SUPPLIED DATA →
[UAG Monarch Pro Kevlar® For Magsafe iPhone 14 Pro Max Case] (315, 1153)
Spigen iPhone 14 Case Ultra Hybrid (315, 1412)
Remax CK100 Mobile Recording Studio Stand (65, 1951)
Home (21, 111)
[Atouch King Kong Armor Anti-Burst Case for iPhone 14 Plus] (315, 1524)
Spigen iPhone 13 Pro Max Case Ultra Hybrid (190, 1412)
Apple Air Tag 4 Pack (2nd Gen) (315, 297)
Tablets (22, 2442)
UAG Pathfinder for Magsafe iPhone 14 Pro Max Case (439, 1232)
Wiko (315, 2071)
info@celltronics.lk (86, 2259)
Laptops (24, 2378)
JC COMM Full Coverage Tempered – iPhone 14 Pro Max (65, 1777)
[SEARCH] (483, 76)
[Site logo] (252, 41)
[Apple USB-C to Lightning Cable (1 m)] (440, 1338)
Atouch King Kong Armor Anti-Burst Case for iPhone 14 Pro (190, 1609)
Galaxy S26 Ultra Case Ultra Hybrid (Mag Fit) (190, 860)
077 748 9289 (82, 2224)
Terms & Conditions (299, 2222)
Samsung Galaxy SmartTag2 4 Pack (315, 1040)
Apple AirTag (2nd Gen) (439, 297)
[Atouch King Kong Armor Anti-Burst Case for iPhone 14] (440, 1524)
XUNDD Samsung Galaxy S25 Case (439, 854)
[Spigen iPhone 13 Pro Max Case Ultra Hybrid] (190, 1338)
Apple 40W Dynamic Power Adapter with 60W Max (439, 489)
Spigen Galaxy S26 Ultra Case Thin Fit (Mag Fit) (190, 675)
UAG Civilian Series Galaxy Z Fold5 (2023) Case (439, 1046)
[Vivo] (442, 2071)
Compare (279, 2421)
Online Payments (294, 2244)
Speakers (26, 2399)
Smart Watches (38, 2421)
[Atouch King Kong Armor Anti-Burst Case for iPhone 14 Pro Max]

WORK TO BE COMPLETED → An exact copy of the lines from the one containing "Wiko (315, 2071)" through the end of the data above is the whole answer.

EXERCISE ANSWER →
Wiko (315, 2071)
info@celltronics.lk (86, 2259)
Laptops (24, 2378)
JC COMM Full Coverage Tempered – iPhone 14 Pro Max (65, 1777)
[SEARCH] (483, 76)
[Site logo] (252, 41)
[Apple USB-C to Lightning Cable (1 m)] (440, 1338)
Atouch King Kong Armor Anti-Burst Case for iPhone 14 Pro (190, 1609)
Galaxy S26 Ultra Case Ultra Hybrid (Mag Fit) (190, 860)
077 748 9289 (82, 2224)
Terms & Conditions (299, 2222)
Samsung Galaxy SmartTag2 4 Pack (315, 1040)
Apple AirTag (2nd Gen) (439, 297)
[Atouch King Kong Armor Anti-Burst Case for iPhone 14] (440, 1524)
XUNDD Samsung Galaxy S25 Case (439, 854)
[Spigen iPhone 13 Pro Max Case Ultra Hybrid] (190, 1338)
Apple 40W Dynamic Power Adapter with 60W Max (439, 489)
Spigen Galaxy S26 Ultra Case Thin Fit (Mag Fit) (190, 675)
UAG Civilian Series Galaxy Z Fold5 (2023) Case (439, 1046)
[Vivo] (442, 2071)
Compare (279, 2421)
Online Payments (294, 2244)
Speakers (26, 2399)
Smart Watches (38, 2421)
[Atouch King Kong Armor Anti-Burst Case for iPhone 14 Pro Max]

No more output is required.